(Material for this exercise begins)
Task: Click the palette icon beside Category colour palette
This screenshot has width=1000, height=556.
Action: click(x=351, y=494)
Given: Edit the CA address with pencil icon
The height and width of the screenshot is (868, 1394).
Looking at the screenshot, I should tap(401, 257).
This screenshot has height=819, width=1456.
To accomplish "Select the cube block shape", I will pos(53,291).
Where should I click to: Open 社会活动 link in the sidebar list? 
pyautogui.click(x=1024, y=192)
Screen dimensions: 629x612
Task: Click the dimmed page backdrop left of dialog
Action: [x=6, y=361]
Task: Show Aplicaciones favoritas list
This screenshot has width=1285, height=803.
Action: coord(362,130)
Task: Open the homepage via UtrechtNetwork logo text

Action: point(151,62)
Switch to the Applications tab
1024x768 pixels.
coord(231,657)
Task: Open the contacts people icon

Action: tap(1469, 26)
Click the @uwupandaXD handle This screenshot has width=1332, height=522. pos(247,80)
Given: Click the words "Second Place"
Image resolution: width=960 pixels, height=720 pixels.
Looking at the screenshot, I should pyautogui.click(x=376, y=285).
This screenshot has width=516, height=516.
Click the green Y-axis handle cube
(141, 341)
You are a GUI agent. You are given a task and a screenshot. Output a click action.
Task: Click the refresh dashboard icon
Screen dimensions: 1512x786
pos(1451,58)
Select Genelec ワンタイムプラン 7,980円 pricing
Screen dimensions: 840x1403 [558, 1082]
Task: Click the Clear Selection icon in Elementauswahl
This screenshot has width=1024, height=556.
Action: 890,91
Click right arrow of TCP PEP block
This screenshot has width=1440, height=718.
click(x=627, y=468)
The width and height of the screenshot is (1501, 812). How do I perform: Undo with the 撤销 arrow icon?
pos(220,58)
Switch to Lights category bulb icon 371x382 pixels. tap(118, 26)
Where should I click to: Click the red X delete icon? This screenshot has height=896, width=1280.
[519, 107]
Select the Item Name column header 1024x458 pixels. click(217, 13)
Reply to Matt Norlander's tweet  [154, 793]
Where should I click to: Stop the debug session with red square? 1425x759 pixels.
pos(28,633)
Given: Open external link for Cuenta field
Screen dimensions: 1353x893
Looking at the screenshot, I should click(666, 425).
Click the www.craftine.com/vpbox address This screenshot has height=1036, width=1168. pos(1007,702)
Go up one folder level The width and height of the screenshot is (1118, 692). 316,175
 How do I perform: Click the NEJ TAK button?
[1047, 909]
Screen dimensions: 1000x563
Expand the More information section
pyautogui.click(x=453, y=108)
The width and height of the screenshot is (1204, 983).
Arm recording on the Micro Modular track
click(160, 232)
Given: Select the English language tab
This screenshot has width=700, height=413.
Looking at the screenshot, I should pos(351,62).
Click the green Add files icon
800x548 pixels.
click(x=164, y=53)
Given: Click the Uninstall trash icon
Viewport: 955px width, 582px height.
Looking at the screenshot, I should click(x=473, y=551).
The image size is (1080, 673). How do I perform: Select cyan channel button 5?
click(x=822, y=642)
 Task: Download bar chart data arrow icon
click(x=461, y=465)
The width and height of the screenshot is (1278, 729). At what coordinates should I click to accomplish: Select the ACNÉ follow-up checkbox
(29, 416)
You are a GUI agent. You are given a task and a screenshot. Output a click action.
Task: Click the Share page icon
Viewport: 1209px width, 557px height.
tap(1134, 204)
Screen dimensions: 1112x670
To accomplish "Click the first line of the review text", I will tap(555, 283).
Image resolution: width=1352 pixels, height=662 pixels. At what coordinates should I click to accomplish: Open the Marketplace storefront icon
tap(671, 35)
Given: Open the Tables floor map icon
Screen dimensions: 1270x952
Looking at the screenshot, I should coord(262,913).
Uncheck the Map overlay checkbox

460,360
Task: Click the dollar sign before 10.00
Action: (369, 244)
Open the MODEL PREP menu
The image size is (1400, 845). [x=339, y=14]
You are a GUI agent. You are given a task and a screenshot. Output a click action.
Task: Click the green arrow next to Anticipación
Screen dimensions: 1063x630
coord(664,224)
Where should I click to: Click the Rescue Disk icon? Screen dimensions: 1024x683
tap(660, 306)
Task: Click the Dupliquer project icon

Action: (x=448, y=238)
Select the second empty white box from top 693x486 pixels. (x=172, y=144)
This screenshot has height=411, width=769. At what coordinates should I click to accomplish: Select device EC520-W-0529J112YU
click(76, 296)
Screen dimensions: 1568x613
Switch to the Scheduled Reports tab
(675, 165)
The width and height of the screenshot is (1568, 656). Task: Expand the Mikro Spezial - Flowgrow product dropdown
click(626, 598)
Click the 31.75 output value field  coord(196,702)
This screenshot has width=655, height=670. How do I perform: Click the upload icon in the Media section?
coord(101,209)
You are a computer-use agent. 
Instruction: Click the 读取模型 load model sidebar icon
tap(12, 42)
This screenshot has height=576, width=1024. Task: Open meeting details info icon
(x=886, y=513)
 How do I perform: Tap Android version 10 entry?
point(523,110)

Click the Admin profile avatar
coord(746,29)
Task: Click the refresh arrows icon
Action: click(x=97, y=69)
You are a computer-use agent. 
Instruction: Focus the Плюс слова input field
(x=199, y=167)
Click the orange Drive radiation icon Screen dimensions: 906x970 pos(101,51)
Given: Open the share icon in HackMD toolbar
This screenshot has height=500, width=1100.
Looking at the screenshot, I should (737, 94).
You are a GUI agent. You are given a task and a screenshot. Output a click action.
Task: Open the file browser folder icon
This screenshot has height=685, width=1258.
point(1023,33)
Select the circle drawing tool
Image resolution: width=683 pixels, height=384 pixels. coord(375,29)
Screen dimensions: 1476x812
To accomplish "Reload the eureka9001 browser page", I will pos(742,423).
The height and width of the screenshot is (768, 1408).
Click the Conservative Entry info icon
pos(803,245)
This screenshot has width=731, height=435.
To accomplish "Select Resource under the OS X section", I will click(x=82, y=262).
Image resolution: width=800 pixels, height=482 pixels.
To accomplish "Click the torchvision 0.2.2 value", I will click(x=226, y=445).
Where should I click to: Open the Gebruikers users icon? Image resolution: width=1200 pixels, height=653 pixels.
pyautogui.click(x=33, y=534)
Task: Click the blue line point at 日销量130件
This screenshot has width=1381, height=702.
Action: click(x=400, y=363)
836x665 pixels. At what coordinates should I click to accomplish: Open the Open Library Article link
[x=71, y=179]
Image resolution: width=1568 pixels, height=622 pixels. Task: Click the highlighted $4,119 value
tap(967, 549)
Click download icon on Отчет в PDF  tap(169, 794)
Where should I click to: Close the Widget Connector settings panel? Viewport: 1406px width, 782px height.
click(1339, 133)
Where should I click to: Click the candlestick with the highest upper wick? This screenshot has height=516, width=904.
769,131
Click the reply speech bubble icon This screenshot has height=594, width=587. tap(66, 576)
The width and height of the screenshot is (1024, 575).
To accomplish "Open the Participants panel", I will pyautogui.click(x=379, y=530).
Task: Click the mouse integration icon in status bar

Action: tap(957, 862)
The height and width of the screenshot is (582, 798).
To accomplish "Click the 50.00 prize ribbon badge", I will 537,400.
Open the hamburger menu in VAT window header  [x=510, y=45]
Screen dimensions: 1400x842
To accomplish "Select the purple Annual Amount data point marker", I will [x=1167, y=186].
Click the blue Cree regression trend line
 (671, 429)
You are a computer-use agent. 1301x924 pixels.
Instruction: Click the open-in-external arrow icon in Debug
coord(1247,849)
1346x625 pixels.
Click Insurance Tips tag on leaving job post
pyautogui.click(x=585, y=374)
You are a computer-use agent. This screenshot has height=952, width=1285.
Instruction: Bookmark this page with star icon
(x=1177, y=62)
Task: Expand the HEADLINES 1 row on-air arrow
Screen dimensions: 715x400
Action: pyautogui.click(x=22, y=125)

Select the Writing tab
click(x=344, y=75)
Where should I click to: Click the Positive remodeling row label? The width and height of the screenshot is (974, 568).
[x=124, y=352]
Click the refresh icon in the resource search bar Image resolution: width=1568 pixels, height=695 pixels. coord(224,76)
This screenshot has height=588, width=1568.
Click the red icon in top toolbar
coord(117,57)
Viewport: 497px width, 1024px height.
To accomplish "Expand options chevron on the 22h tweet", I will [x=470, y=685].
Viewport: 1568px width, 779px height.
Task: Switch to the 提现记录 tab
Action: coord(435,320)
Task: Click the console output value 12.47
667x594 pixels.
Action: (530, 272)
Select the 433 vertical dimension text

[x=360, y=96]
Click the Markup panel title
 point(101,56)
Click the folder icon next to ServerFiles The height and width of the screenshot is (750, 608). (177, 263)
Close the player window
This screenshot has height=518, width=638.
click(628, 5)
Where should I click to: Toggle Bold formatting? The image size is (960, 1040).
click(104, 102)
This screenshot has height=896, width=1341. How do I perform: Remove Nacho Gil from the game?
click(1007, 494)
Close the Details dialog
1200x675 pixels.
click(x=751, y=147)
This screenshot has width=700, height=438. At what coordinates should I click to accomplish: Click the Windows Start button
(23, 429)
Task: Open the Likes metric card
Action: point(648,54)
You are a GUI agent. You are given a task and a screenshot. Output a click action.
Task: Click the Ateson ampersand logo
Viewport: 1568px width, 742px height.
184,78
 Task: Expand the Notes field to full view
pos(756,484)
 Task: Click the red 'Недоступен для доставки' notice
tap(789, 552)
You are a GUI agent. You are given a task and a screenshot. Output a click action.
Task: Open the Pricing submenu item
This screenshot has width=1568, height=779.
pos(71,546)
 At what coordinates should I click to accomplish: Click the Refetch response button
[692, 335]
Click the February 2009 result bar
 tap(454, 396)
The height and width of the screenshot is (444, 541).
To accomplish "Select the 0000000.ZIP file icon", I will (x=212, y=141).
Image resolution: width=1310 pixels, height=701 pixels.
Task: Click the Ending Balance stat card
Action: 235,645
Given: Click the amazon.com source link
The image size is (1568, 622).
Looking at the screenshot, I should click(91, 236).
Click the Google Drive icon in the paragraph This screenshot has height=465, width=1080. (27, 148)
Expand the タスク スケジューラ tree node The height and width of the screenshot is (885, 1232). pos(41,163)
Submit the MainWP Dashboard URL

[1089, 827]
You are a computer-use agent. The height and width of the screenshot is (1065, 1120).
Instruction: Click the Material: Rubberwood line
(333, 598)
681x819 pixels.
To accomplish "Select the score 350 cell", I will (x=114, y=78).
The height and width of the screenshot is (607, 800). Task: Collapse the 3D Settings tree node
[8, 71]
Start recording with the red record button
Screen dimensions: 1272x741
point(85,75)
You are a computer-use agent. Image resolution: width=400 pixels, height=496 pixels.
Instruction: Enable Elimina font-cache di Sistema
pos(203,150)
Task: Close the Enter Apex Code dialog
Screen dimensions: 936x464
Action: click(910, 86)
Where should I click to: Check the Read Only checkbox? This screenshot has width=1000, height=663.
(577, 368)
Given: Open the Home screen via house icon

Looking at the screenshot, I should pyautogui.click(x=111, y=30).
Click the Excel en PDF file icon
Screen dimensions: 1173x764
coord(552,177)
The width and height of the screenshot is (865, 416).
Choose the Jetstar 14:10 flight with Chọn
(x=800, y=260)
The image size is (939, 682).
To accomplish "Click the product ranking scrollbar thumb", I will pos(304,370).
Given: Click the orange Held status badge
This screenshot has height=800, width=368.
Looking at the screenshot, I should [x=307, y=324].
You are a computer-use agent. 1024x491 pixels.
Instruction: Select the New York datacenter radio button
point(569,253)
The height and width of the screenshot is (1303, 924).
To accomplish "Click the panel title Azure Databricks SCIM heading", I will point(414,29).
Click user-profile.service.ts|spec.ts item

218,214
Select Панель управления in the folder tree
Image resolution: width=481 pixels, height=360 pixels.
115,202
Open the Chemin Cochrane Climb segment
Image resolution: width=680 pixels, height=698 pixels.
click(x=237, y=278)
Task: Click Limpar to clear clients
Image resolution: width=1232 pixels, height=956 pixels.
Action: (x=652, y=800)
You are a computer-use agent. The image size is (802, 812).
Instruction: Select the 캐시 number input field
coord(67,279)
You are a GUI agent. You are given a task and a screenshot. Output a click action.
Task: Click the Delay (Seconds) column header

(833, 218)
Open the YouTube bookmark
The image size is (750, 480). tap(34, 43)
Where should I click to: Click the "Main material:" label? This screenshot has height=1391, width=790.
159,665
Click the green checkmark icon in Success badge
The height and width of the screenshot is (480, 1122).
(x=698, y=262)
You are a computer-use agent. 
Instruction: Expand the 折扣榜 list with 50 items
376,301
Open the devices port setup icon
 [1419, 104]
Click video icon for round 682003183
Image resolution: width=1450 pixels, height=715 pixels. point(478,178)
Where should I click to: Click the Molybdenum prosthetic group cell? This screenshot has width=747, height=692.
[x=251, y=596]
(Material for this exercise ends)
#### [What to produce]
Among the records, find every line holding the word "address" and copy it.

#### [Response area]
Given: Edit the CA address with pencil icon
Click the www.craftine.com/vpbox address This screenshot has height=1036, width=1168. pos(1007,702)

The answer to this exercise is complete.